Monday, June 22, 2015

Asset Allocation - 5 Important Steps to Consider While Creating a Successful Long-term Portfolio



A portfolio is a combination of different stocks from the different sectors. Investing can help investors take advantage of compounding returns and grow the investment amount.

The composition of investments in a portfolio depends on a number of factors such as investor's risk tolerance, investment horizon and amount invested.

Diversification:

Diversification is one of the basic building blocks of a good portfolio. Diversification reduces risk by allocating investments. It aims to maximize return by investing in different areas that would each react differently to the same event. Diversification can help an investor manage risk and reduce the volatility of stock price movements.

A portfolio is a combination of different stocks from the different sectors. Investing can help investors take advantage of compounding returns and grow the investment amount.

The composition of investments in a portfolio depends on a number of factors such as investor's risk tolerance, investment horizon and amount invested.

Asset Allocation:

Asset Allocation is the most important factor in determining the expected long-term performance and return variability of a well-diversified portfolio. In other words, the asset allocation plays a key role in determining portfolio's overall risk and return.

Risk & Return Analysis:

All investments involve some risk, even seemingly "safe" investments. Investors should consider risk taking ability and willingness before committing fund to portfolio because not every asset is suitable for every investor.

Do proper research and avoid information cramming:

Research is a backbone of every investing. Research assists the decision-making process with as much relevant information. One can use top down approach or bottom up approach. Research on companies helps investors understand the health of its business and its future prospects.

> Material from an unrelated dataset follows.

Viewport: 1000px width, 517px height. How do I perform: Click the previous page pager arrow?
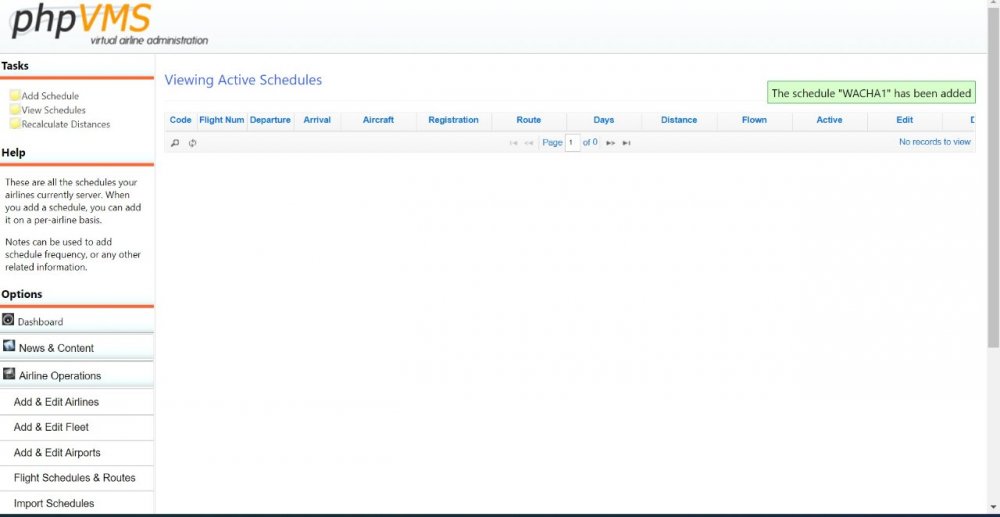(529, 143)
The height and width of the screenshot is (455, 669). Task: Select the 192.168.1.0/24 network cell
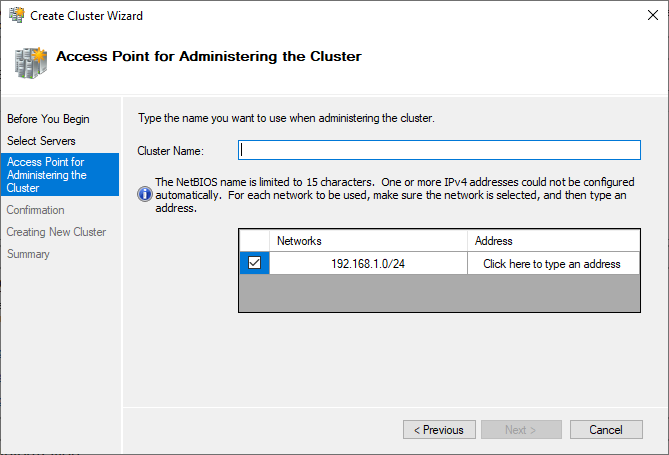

Among the quantitative factors, five factors to select stock are Earnings, Profit Margins, Return on Equity (ROE), Price-to-Earnings (P/E) and Price-to-Book (P/B).

Hold some portion in cash:

A well-balanced portfolio should have some space for cash to maintain liquidity in the portfolio. Liquidity will help rebalance the portfolio in case of market movements. Rebalancing would help the investors earn better returns.

To conclude, a well-balanced portfolio helps investors earn maximum returns.